Metadata-Version: 2.4
Name: khipu-reader
Version: 0.1.0
Summary: Open-source framework for reading Andean khipus — numerical (Locke) and textual (ALBA syllabary) channels.
Author-email: Julien Sivan <julien.sivan@alba-project.org>
License: MIT
Project-URL: Homepage, https://github.com/Alba-Research/KhipuReader
Project-URL: Documentation, https://github.com/Alba-Research/KhipuReader#readme
Project-URL: Repository, https://github.com/Alba-Research/KhipuReader
Project-URL: Issues, https://github.com/Alba-Research/KhipuReader/issues
Project-URL: Paper, https://doi.org/10.5281/zenodo.19184002
Keywords: khipu,quipu,inca,quechua,archaeology,decipherment,ALBA
Classifier: Development Status :: 3 - Alpha
Classifier: Intended Audience :: Science/Research
Classifier: License :: OSI Approved :: MIT License
Classifier: Programming Language :: Python :: 3
Classifier: Programming Language :: Python :: 3.9
Classifier: Programming Language :: Python :: 3.10
Classifier: Programming Language :: Python :: 3.11
Classifier: Programming Language :: Python :: 3.12
Classifier: Programming Language :: Python :: 3.13
Classifier: Topic :: Scientific/Engineering
Classifier: Topic :: Text Processing :: Linguistic
Requires-Python: >=3.9
Description-Content-Type: text/markdown
License-File: LICENSE
Requires-Dist: pandas>=1.5
Provides-Extra: xlsx
Requires-Dist: openpyxl>=3.0; extra == "xlsx"
Provides-Extra: dev
Requires-Dist: pytest>=7.0; extra == "dev"
Requires-Dist: pytest-cov; extra == "dev"
Requires-Dist: ruff; extra == "dev"
Requires-Dist: openpyxl>=3.0; extra == "dev"
Dynamic: license-file

# KhipuReader

*[Leer en español en GitHub](https://github.com/Alba-Research/KhipuReader/blob/master/README.es.md)*

**An open-source tool for reading Andean khipus — translation engine, validated corpus, and reproducibility scripts for the ALBA syllabary (Sivan, 2026).**

619 khipus survive in museums around the world.
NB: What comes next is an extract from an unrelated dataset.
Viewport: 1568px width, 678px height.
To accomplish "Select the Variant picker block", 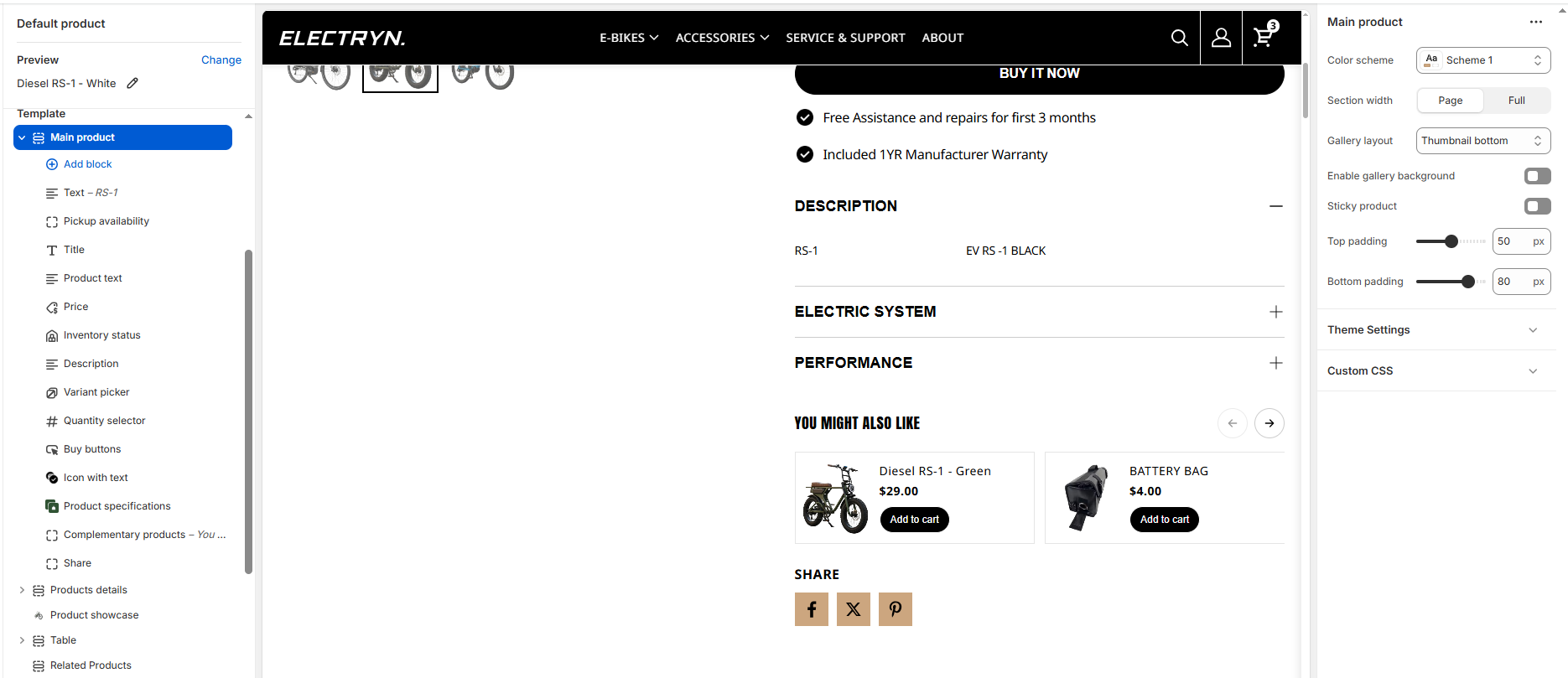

Each one is a knotted-cord document from the Inca Empire — a tax record, an astronomical journal, a legal proceeding, a census, a map. We can read the numbers (Locke 1923). We are starting to read the words (ALBA syllabary, Sivan 2026).

KhipuReader translates any khipu from the [Open Khipu Repository](https://github.com/khipulab/open-khipu-repository) — install it, pick a khipu, and read what's on it.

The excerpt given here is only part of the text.